Нужно сразу отметить, что полученный интеграл не относится ни к одному из двух родов криволинейных интегралов. Как можно заметить, он определяет собой векторную величину, тогда как любой криволинейный интеграл является скалярной величиной. Но допустим, что его все-таки можно вычислить каким-нибудь способом (например, интегрированием отдельно каждой компоненты вектора). Тогда найдем циркуляцию полученного вектора индукции по некоторому замкнутому контуру Г, обхватывающему провод с током.

По определению циркуляция векторной функции — это криволинейный интеграл второго рода от этой функции по замкнутому контуру в положительном направлении обхода этой кривой. Будем считать положительным направлением нормали к поверхности, натянутой на контур, такое направление, которое образует острый угол с осью z. Тогда положительное направление обхода контура определяется правилом буравчика (правого винта) по отношению к положительной нормали. Будем также считать положительным тот ток, который течет в направлении положительной нормали контура, охватывающего ток.

Задание 1: Перепечатайте из текста о циркуляции вектора индукции фрагмент между словами «По определению циркуляция» и «контура, охватывающего ток.» включительно, ничего в нём не меняя.

Выборка данных:
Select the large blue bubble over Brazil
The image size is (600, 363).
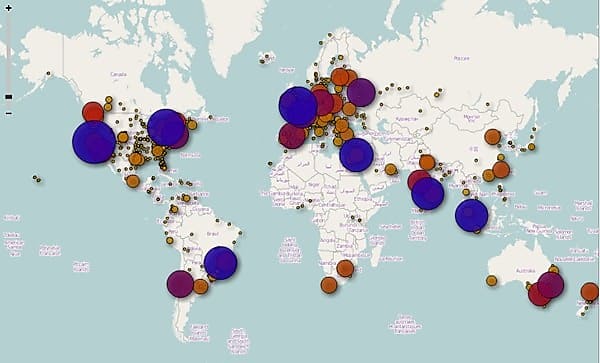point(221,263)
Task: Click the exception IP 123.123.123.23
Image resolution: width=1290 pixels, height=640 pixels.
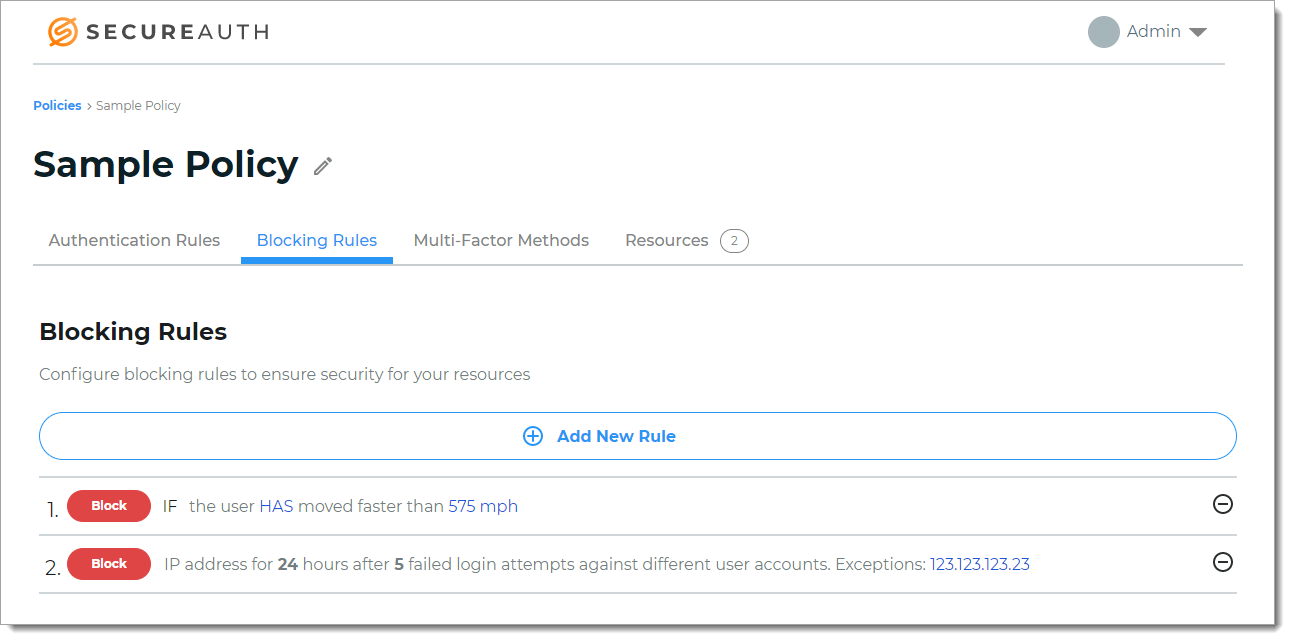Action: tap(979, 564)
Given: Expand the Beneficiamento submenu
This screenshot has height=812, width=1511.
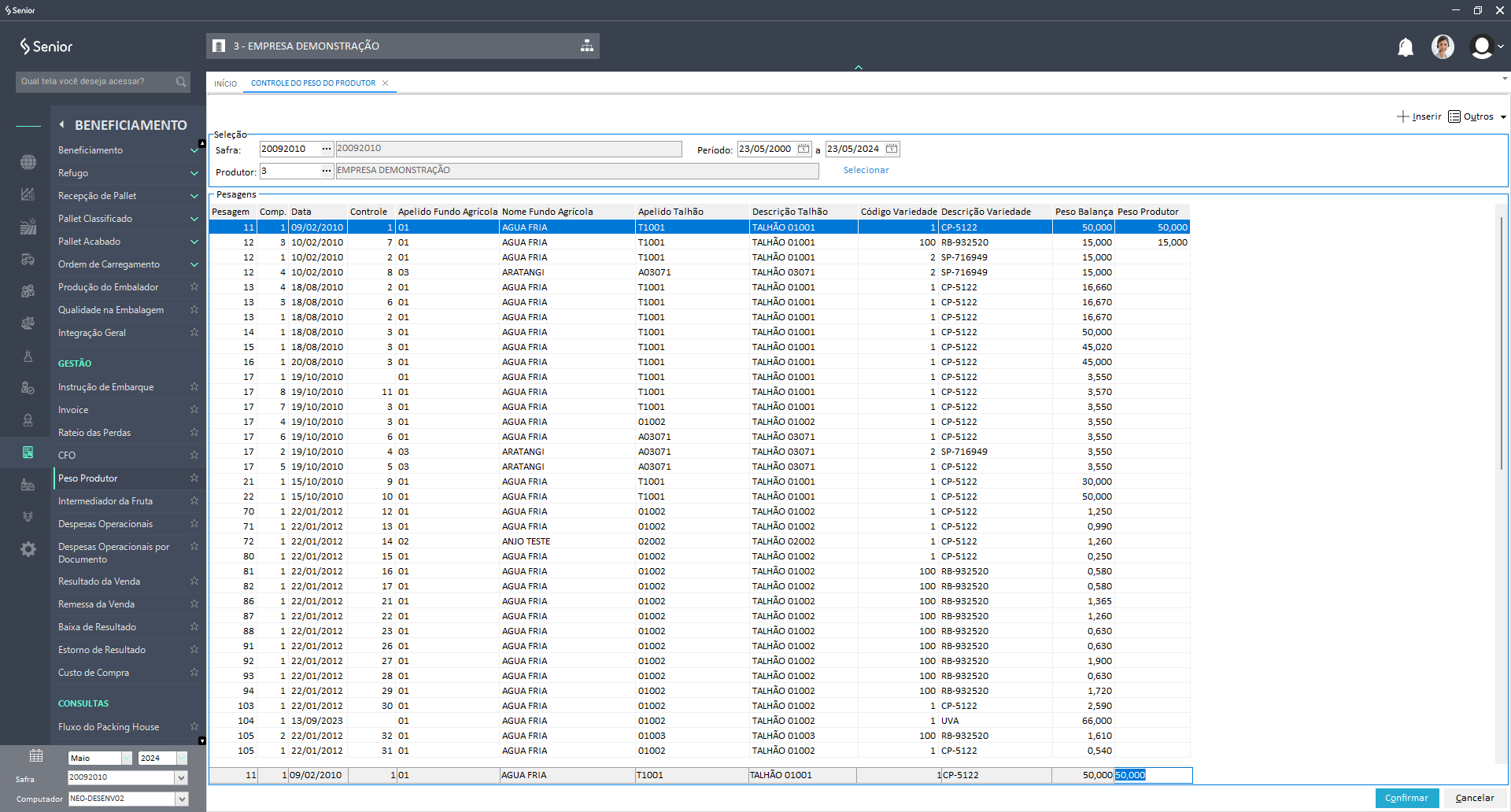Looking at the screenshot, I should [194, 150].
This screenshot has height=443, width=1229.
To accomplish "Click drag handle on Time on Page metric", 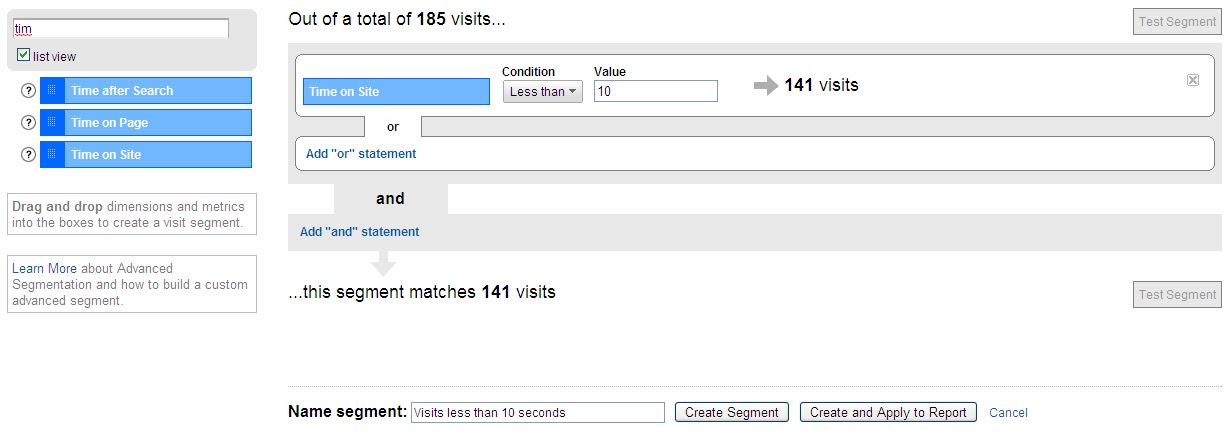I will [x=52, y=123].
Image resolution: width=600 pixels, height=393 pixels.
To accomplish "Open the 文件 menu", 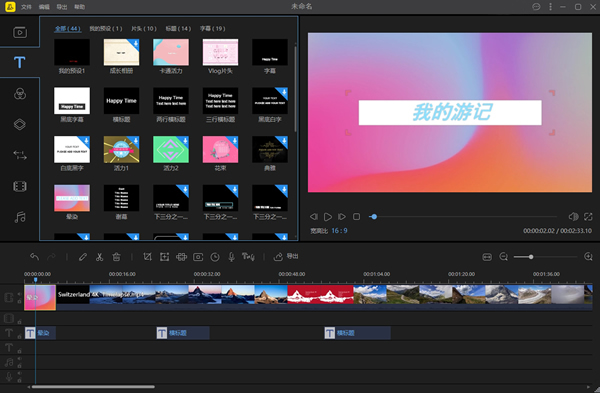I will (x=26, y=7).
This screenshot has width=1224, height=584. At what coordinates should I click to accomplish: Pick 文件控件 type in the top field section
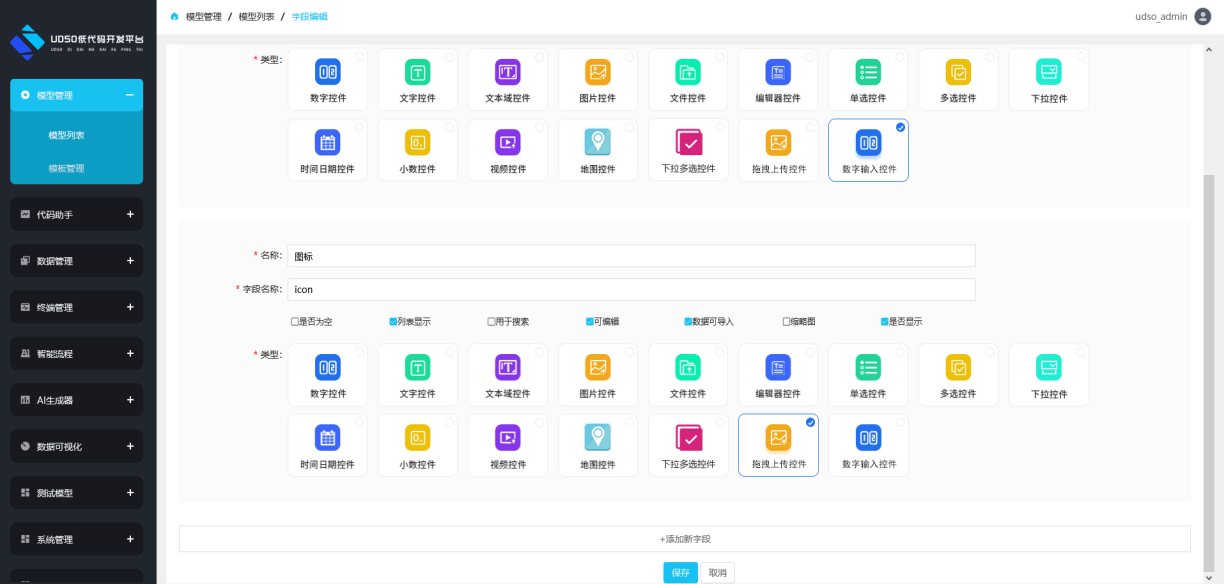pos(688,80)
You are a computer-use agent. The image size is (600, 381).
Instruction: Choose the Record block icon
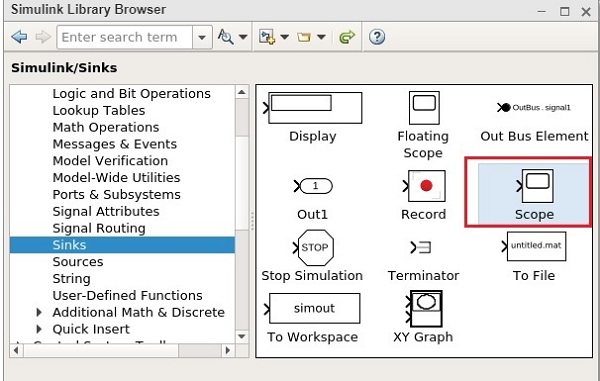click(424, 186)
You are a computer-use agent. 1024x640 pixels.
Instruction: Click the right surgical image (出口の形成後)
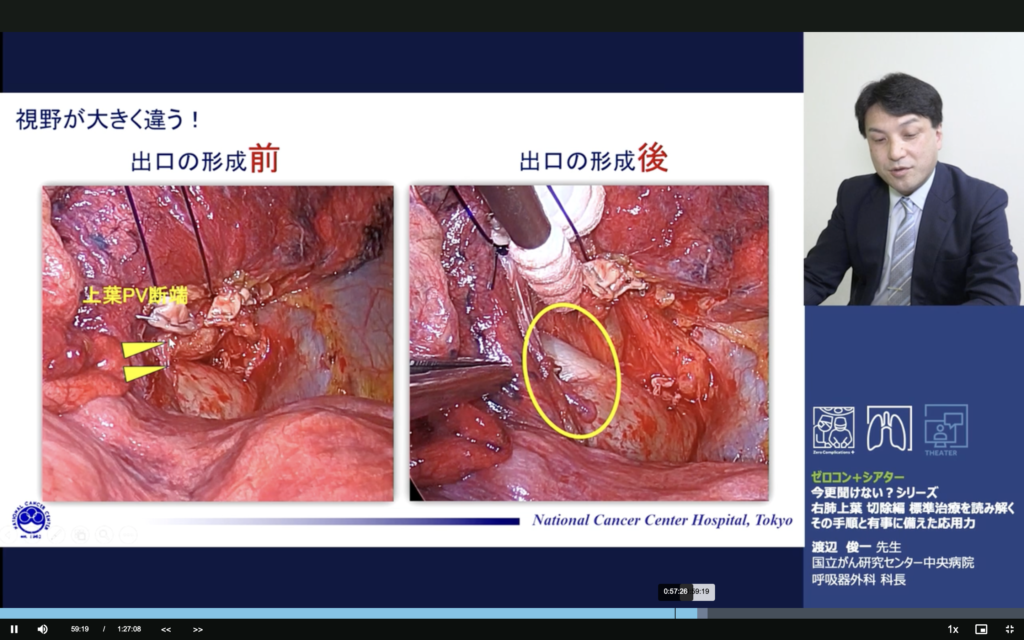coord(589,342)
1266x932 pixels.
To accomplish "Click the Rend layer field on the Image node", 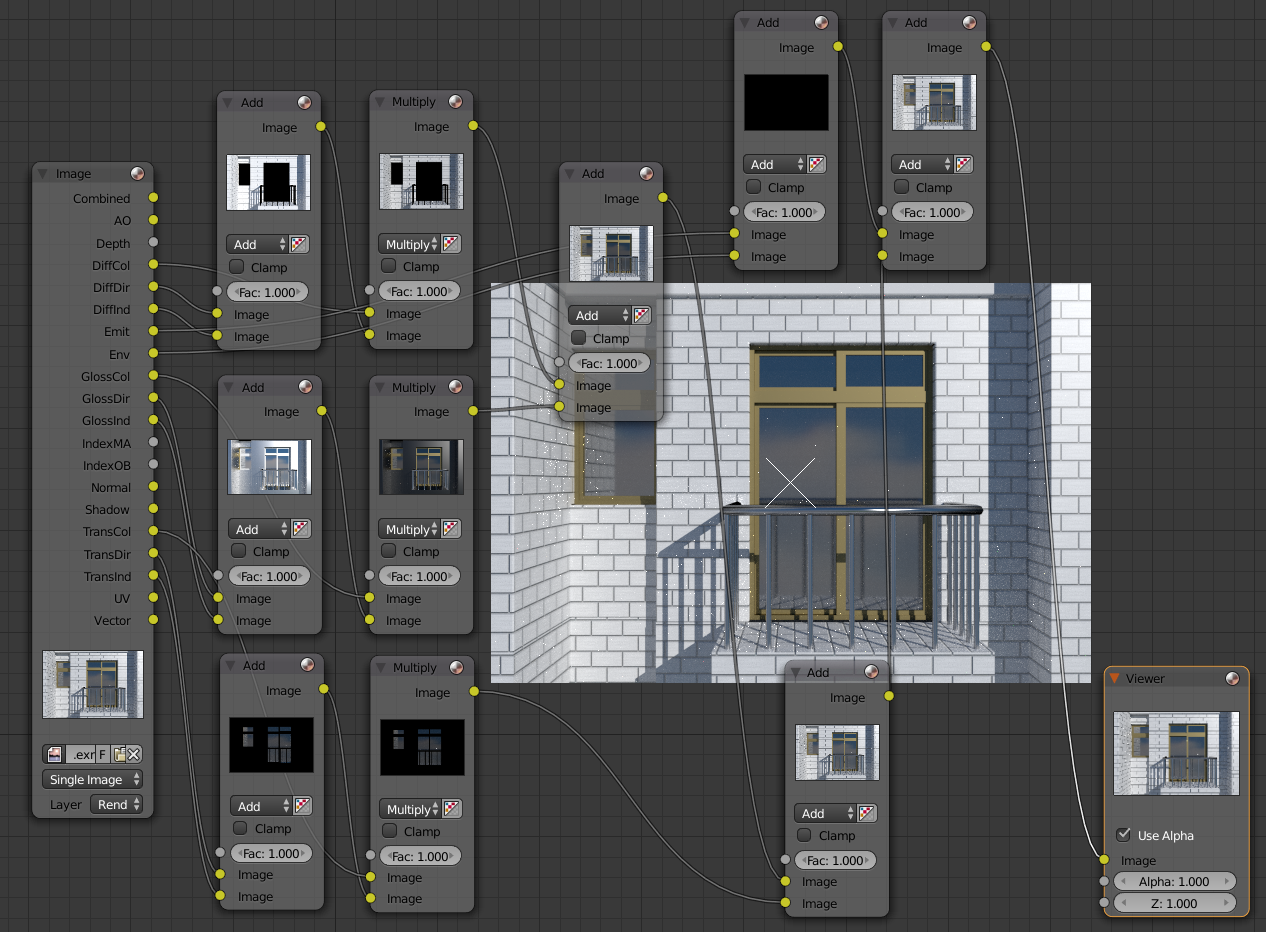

Задание 2: Как будут выглядеть записи от их начала до строки, содержащей «Looking at the», включительно, если заменить в них «submenu» на «menu» и больше ничего не трогать? Картинки в ответ не включайте.

Итоговый ответ 1:
По определению циркуляция векторной функции — это криволинейный интеграл второго рода от этой функции по замкнутому контуру в положительном направлении обхода этой кривой. Будем считать положительным направлением нормали к поверхности, натянутой на контур, такое направление, которое образует острый угол с осью z. Тогда положительное направление обхода контура определяется правилом буравчика (правого винта) по отношению к положительной нормали. Будем также считать положительным тот ток, который течет в направлении положительной нормали контура, охватывающего ток.

Итоговый ответ 2:
Select the large blue bubble over Brazil
The image size is (600, 363).
point(221,263)
Task: Click the exception IP 123.123.123.23
Image resolution: width=1290 pixels, height=640 pixels.
Action: tap(979, 564)
Given: Expand the Beneficiamento menu
This screenshot has height=812, width=1511.
Looking at the screenshot, I should [194, 150].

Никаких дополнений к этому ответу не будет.